To be calm, would it be desirable to drive the South into the Union by any other compulsion than that of an adjustment so generous, so satisfactory and so stable, in its substance and form, as to be inevitable. To re-unite with all the antagonism of denied rights, with the sense of outrage glowing in the hearts of her people, with a deep conviction of insecurity abiding in every breast, would be as wise as to rebuild a magazine upon the smouldering embers of a seemingly quenched fire. It would be neither desirable nor prudent, if it were possible. The most ardent lover of the Union in the South would not dream of her retracing her steps now, unless the road was made smooth of the stumbling blocks which have made the progress of Union a career of strife, aggression and peril.
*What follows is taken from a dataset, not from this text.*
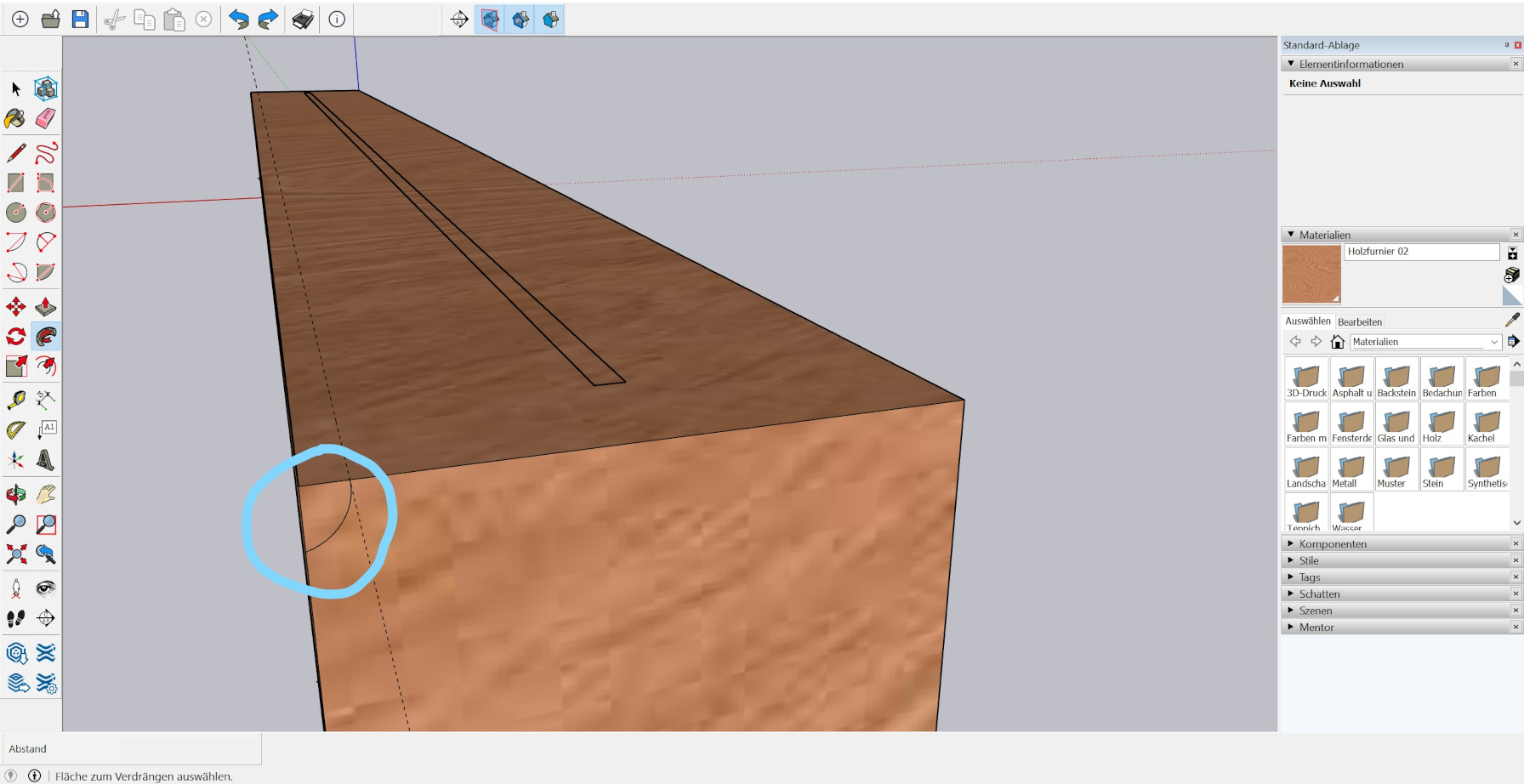
Task: Pick the Paint Bucket tool
Action: [x=15, y=118]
And this brings us to what we shall propound in the way of suggestion, for the better judgment of our border friends.

The only process of a reconstruction, short of a subjugation which involves the extinction of the Saxon race South, must commence by a candid, bona fide recognition of the Confederate States, as an independent power—a recognition which carries with it the withdrawal of whatever may be regarded as offensive or repugnant to the ideas of complete sovereignty. This done, the two Confederacies will proceed in security upon their separate lines of progress and civilization. These lines will be parallel, or divergent, or they must meet at some point more or less distant. Short of that point it is useless to speak of reconstruction. If experience proves that separation is best, it will be best to keep separate. Or if separation developes inherent ineradicable antagonisms, they will get wider apart. If experience shall bring us together again, it will be by means so bland in their process, and so convincing in their development, that the consummation will challenge a unanimous consent. It is not for us to say when, or that these lines will ever, meet. We all have our opinions as to that. We all believe in physical, in commercial, in moral, and in social necessities. Physical necessity is an ever enduring force; commercial is more active but less constant; moral necessity is wayward, or rather like a metaphysical problem, less obvious in political application; social necessities have their ebbs and impulses, their floods and dry seasons. These are the forces which must keep us apart or bring us together. Their direction is obscured by passion, but passion is evanescent; it may be misjudged by prejudice or prepossession, but they are amenable to the laws of progress. The charts giving the direction of events differ according to the bias of the limner. It would be safe to follow the example of geographers, who, in their maps, trace the land marks as far they have data, and describe all beyond as undiscovered country. But this much we may safely predict, that with peace there is a prosperous future for both Republics; war has nothing good in store for either. Grant that each start afresh upon their way rejoicing; if they do not come together it will be because they should not; if they do, it will be because of enduring necessities. If they remain apart it will be because they will flourish apart. If they unite it will be upon a better understanding, and on a more satisfactory basis than they ever enjoyed.